- **YOUR TASK**
Your task is to repeat exactly the lines below between the line holding "You are a computer-use agent. Screen" and the line holding "Task: Click the 2.30 price scale label", inclusive, and only those.

- **DATA TO PROCESS**
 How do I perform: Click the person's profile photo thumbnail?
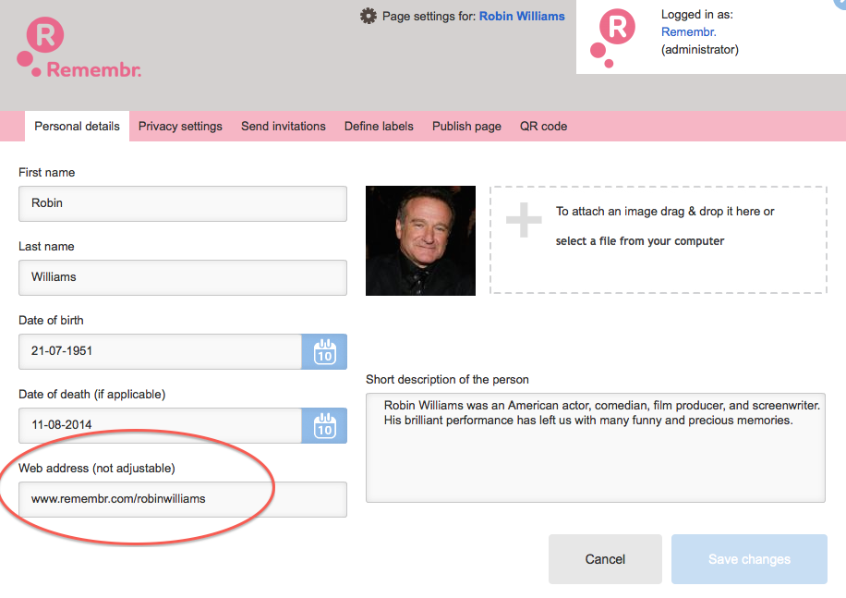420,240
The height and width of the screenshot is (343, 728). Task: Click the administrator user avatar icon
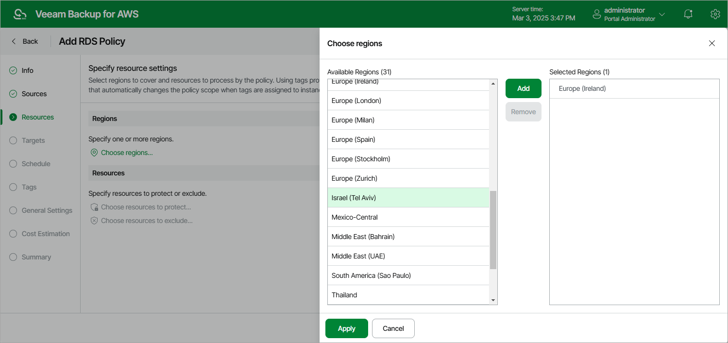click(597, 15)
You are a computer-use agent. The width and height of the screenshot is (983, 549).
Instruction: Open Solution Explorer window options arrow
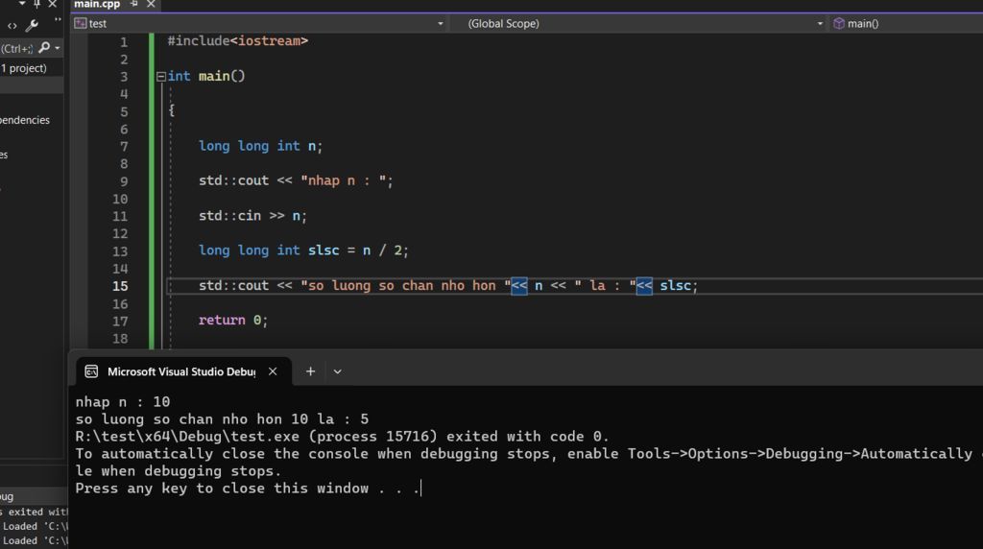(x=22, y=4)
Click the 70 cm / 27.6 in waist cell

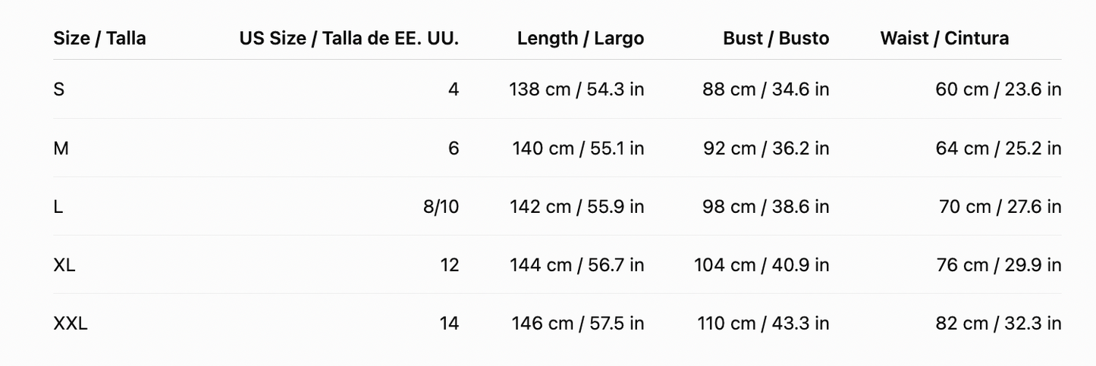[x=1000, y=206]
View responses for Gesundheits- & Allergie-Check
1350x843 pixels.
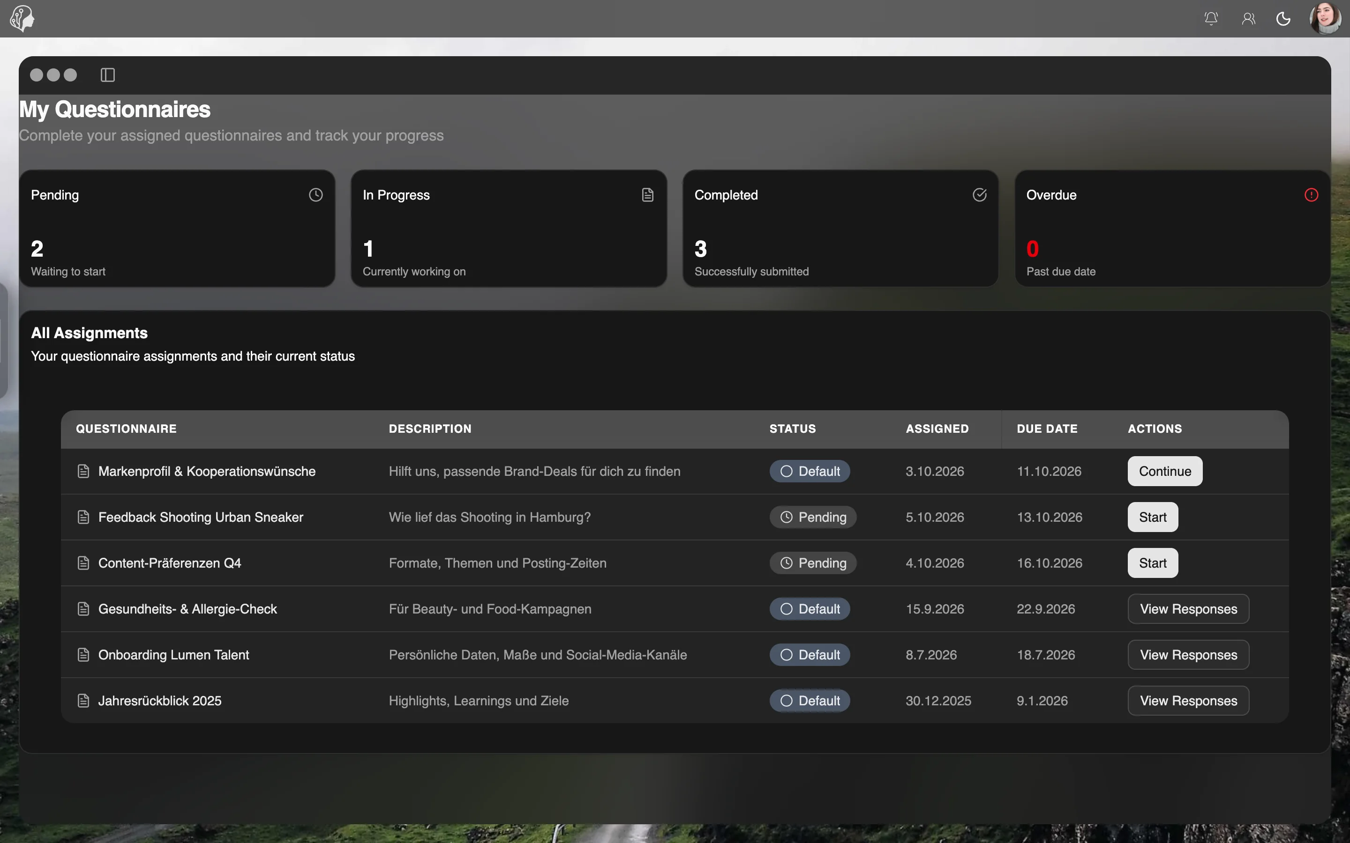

---

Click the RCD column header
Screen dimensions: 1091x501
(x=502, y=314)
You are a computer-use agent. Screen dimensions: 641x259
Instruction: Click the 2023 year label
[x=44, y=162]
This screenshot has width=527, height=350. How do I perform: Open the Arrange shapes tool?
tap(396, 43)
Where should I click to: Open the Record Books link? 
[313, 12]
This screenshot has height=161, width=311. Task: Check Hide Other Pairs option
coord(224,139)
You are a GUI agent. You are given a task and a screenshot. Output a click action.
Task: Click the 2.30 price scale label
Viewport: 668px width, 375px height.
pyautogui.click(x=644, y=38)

- **RESPONSE BOX**
You are a computer-use agent. Screen dimensions: 641x259
Instruction: Click the 2023 year label
[x=44, y=162]
This screenshot has width=527, height=350. How do I perform: Open the Arrange shapes tool?
tap(396, 43)
Where should I click to: Open the Record Books link? 
[313, 12]
This screenshot has height=161, width=311. Task: Check Hide Other Pairs option
coord(224,139)
You are a GUI agent. You are given a task and a screenshot. Output a click action.
Task: Click the 2.30 price scale label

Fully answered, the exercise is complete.